A photographic diary of Coast & Geodetic-Survey member’s travels and work on the United States side of the Great Lakes coastline 1907-1912. An album (10 in x 8 ¼ in) of 299 photographs, all silver gelatin prints or cyanotypes, generously captioned by the author, a member of Coast & Geodetic Survey, mapping the depth and location for navigational charts.
The Coast & Geodetic Survey oversaw the maintenance of the coastlines and the connecting waterways of the Great Lakes. From 1907 – 1912, the author, Mr. Horen, aboard the vessel Search, maintained this photographic diary of his work and activities. Photographs of the ships, lighthouses, and personnel, as well as memorable side-trips, such as a visit to the International Chicago Air Meet of 1911 (commemorated in eight photographs, one showing Lincoln Beachy breaking the then world’s altitude record). The dry-cut construction of the Livingston Channel used by down-bound vessels in the lower Detroit River is recorded with six photographs recording the technology as well as the inspection party of Survey Engineers and Engravers. The Wind Point Light complex and its personnel, the Racine Reef Light, the Milwaukee Light, and places of interest like Naubinway were all included on the survey expedition itinerary.

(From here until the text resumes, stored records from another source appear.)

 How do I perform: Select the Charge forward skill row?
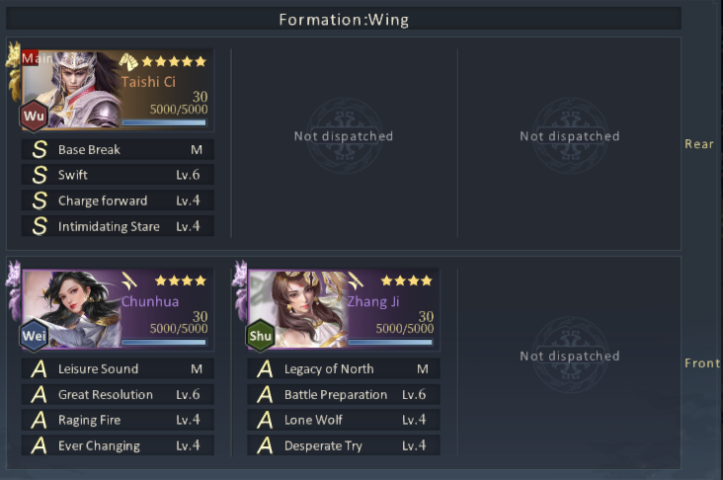pos(118,201)
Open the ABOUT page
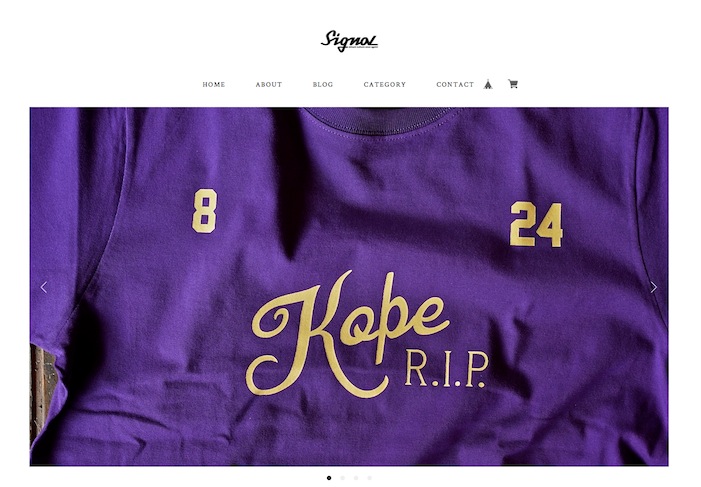Viewport: 701px width, 487px height. [269, 85]
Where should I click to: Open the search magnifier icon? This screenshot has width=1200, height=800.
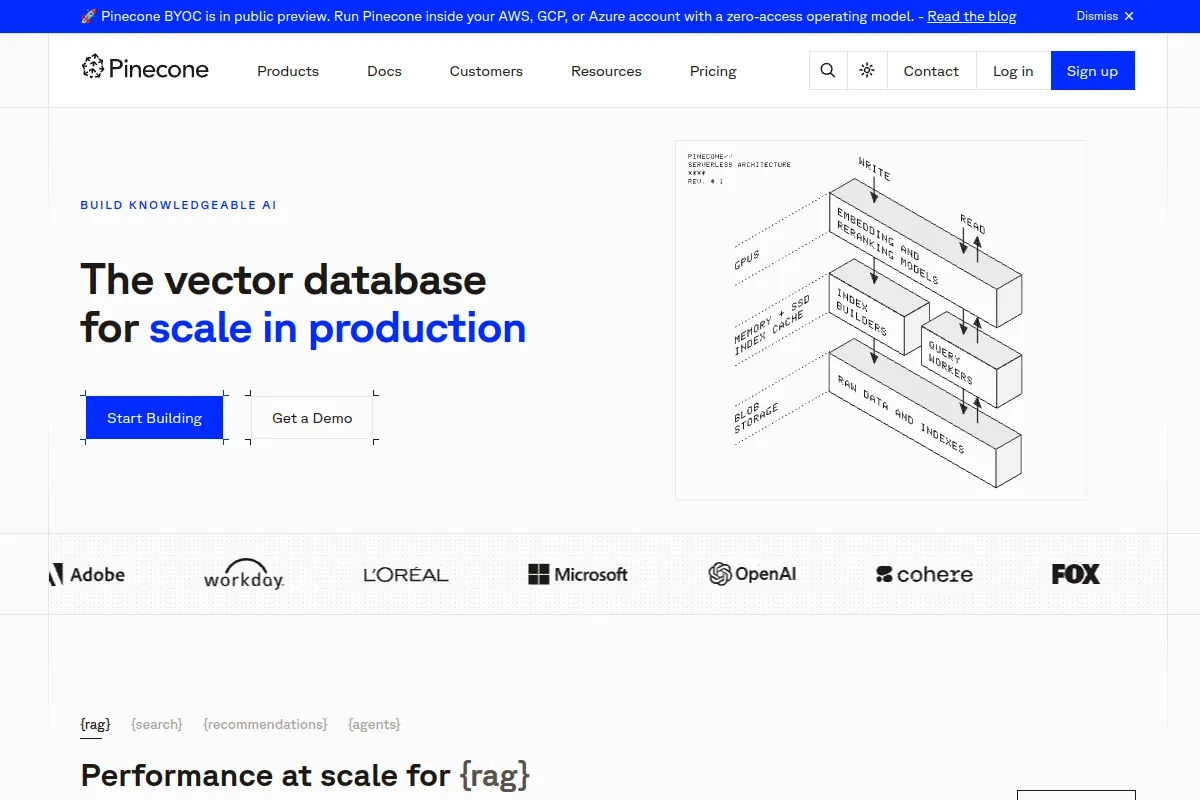(827, 71)
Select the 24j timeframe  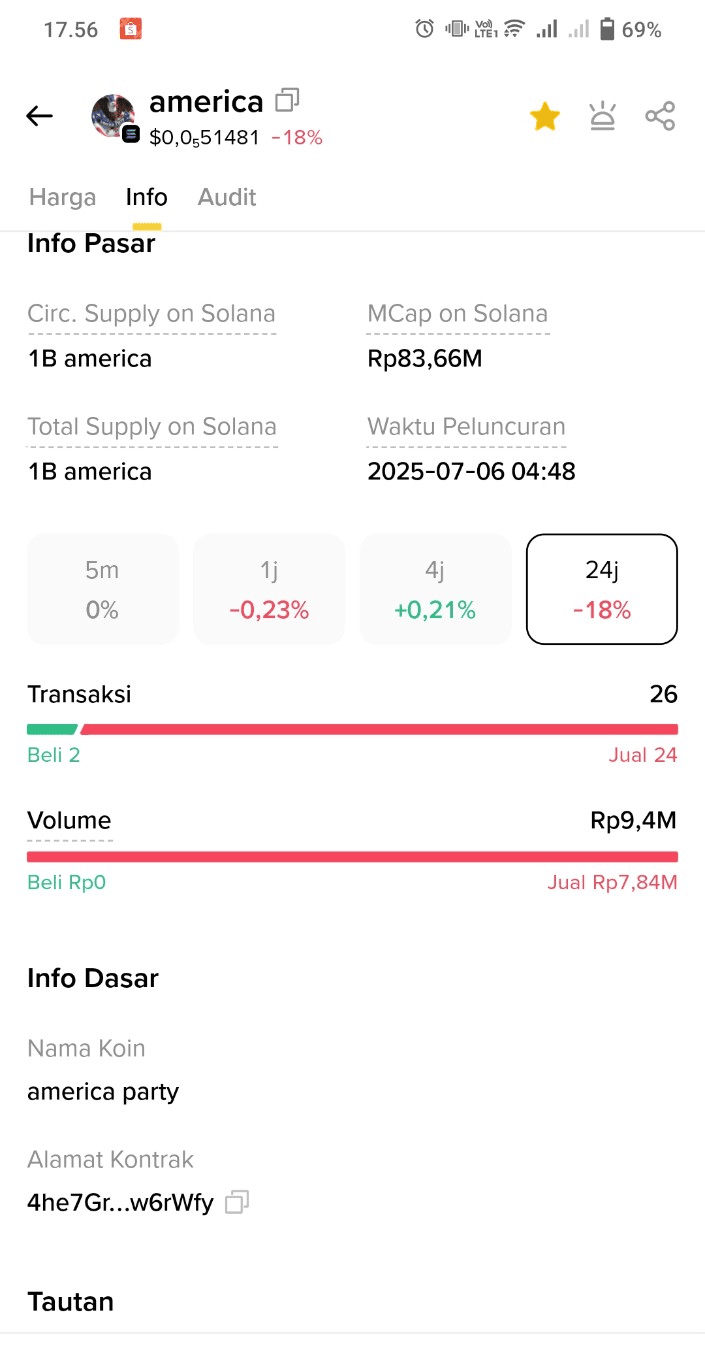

The Frank Lloyd Wright house built for Thomas P. Hardy overlooking the lake at Racine is recorded in two images. The homes of Robert Todd Lincoln and the celebrated evangelist of the time. Alexander Dowie, as well as Gertrude House, Dowie’s Invaders of Zion City Methodist Church, and some images of the campus of Northwestern University. The skylines of Milwaukee and Chicago were captured in panoramic shots taken from the lake. City views of Detroit, Chicago, Racine, Milwaukee, and Cleveland are also of content-interest.
The general informational value of most of the photographs in this album (299) is high. Of the 299, some 65 photographs are documents of very significant historical value, as they record events, buildings, and the growth of America at the start of the twentieth century. The wood pulp paper pages on which the photographs and identifying information are mounted are more than 100 years old and are thus brittle and need to be replaced.